The First Residence Built in Burlingame, California
Attractive hand-colored G.T. Brown lithograph of the Residence of John Donnelly in Burlingame (then part of San Mateo), from Moore & De Pue's Illustrated History of San Mateo County.
John Donnelly is generally regarded as the first permanent resident in what would become Burlingame, California. The San Mateo area became more accessible after the San Francisco and San Jose Railroad began running trains down the Peninsula in 1863. By the mid-1870s, Minnesota-born John Donnelly, likely Burlingame’s earliest permanent resident, had built a home at the corner of Burlingame Avenue and Primrose Road on 4.5 acres which purchased from landowner William Corbitt. Corbitt was the owner of the San Mateo Stock Farm horse breeding ranch, which was located on today’s Burlingame High School site. In 1875, famed landscape architect John McLaren began planting trees, most of which still stand, to line the county road (El Camino Real) and to mark the perimeters and entrances to the country estates of Ralston (in Belmont) and Howard, Easton and Mills (in San Mateo, Burlingame and Millbrae).

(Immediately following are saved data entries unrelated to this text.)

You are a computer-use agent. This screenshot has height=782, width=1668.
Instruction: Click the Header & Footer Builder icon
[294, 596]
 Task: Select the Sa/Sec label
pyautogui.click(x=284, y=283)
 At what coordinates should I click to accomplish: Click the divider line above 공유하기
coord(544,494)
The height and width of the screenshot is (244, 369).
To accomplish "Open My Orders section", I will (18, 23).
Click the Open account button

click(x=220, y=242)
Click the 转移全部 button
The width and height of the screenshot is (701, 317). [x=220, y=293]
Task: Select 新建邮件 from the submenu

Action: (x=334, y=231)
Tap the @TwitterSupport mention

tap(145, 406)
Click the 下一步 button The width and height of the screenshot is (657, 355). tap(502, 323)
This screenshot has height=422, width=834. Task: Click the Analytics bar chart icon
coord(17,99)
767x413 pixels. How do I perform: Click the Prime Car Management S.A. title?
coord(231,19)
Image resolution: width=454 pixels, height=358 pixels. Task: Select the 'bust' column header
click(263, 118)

John Donnelly was one of Corbitt’s carpenters. In exchange for services, Corbitt gave him the property on Burlingame Avenue at Primrose. Donnelly’s home and two additional homes belonging to his children occupied the space north of Burlingame Avenue between today’s Primrose Road and Park Road. Donnelly’s home, set back on the lots near today’s Donnelly Avenue, lasted into the 1960s.
Grafton Tyler Brown is perhaps the first and unquestionably the most famous African American artist and lithographer to depict California and the Pacific Coast. Born in Harrisburg, Pennsylvania, February 22, 1841, Brown moved to San Francisco at the age of 20 and learned the art of lithography from C. C. Kuchel. In 1861 and again in 1864, Brown created the two earliest bird's eye views of Virginia City. At the age of 26, he established his own firm, G.T. Brown & Co.

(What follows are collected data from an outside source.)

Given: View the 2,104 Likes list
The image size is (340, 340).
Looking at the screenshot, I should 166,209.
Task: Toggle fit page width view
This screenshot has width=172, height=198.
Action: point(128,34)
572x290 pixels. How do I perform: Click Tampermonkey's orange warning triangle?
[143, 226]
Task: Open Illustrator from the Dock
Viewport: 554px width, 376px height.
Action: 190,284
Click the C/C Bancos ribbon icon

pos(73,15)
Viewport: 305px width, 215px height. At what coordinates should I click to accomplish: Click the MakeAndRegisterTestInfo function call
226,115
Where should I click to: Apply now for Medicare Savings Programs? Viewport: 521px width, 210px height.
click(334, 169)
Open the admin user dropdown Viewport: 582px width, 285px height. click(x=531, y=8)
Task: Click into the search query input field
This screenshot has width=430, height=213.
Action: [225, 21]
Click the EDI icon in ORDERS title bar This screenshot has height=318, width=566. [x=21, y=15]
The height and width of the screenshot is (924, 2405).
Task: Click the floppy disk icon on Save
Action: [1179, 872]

Brown produced skillfully illustrated bank notes, labels, and maps, and stock certificates for Wells Fargo, Levi Strauss and Co., and several mining companies. His significant lithographic production, The Illustrated History of San Mateo County (1878), featured 72 views of the county's communities and ranches. Brown traveled throughout Oregon, Washington, Idaho, Wyoming, Nevada, and British Columbia (where he settled in 1882), producing maps and illustrations, including many landscape paintings.

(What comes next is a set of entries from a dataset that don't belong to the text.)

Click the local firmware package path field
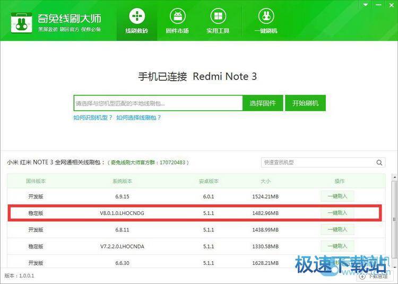This screenshot has height=284, width=398. pyautogui.click(x=158, y=104)
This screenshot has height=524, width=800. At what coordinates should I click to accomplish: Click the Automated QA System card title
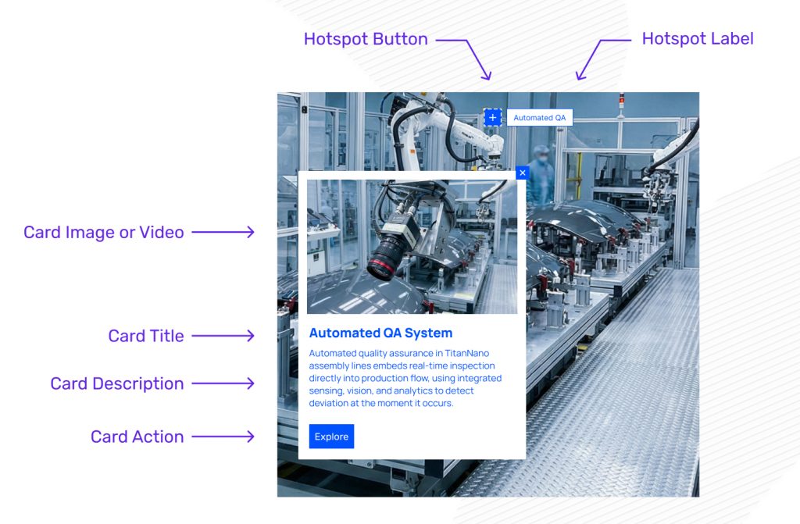[380, 333]
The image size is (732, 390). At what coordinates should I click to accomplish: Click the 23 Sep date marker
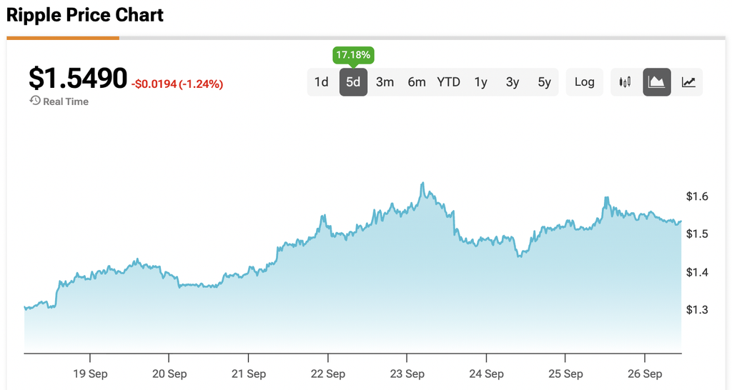coord(407,374)

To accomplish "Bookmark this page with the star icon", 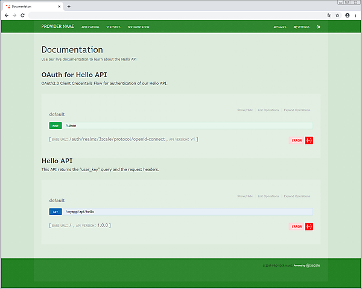I will pyautogui.click(x=337, y=15).
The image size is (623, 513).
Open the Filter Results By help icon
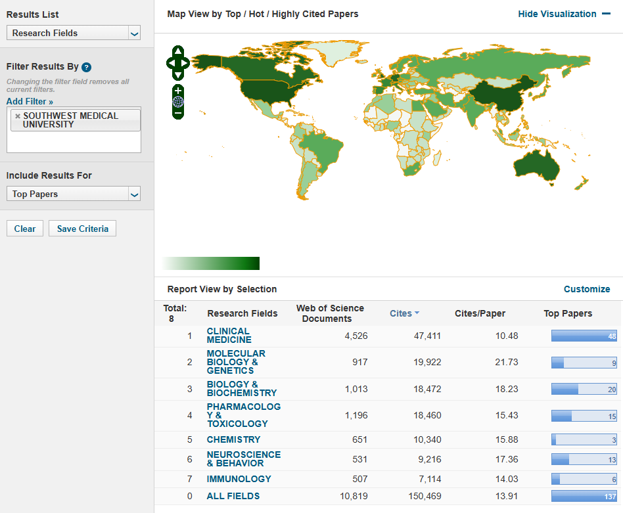[86, 67]
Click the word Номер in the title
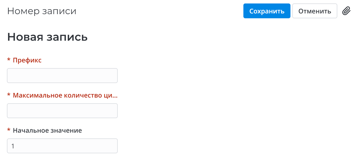Viewport: 357px width, 163px height. click(x=21, y=11)
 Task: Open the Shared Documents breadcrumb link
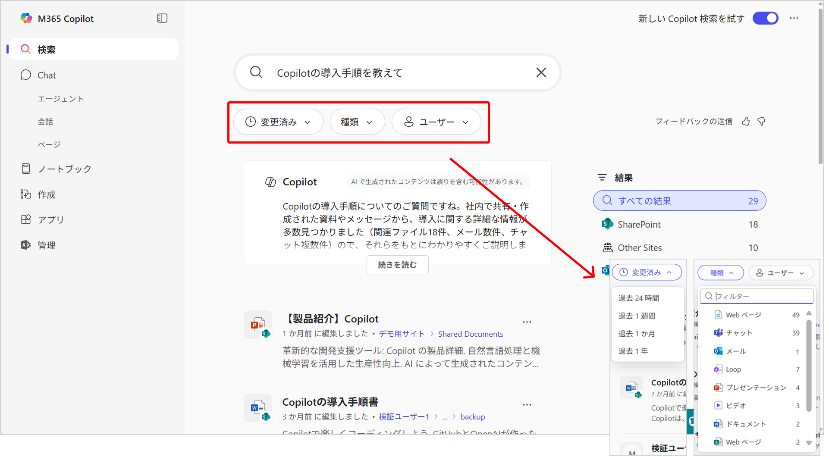pos(470,334)
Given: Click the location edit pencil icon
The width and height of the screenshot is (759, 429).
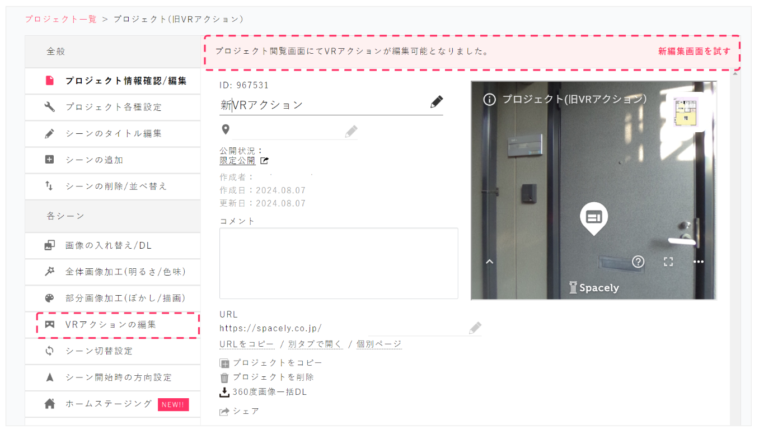Looking at the screenshot, I should [x=351, y=132].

In 1893, Brown secured employment as a draftsman at the St. Paul, Minnesota office of the U.S. Army Corps of Engineers. Sometime during his St. Paul years he married Elberta Brown. Brown's work with the Corps of Engineers ended in December 1897, after which he worked in the civil engineering department of the city of St. Paul until 1910. He died on March 3, 1918, in Nicollet County, Minnesota, bringing to a close a rich and varied career as an artist and illustrator of the American West.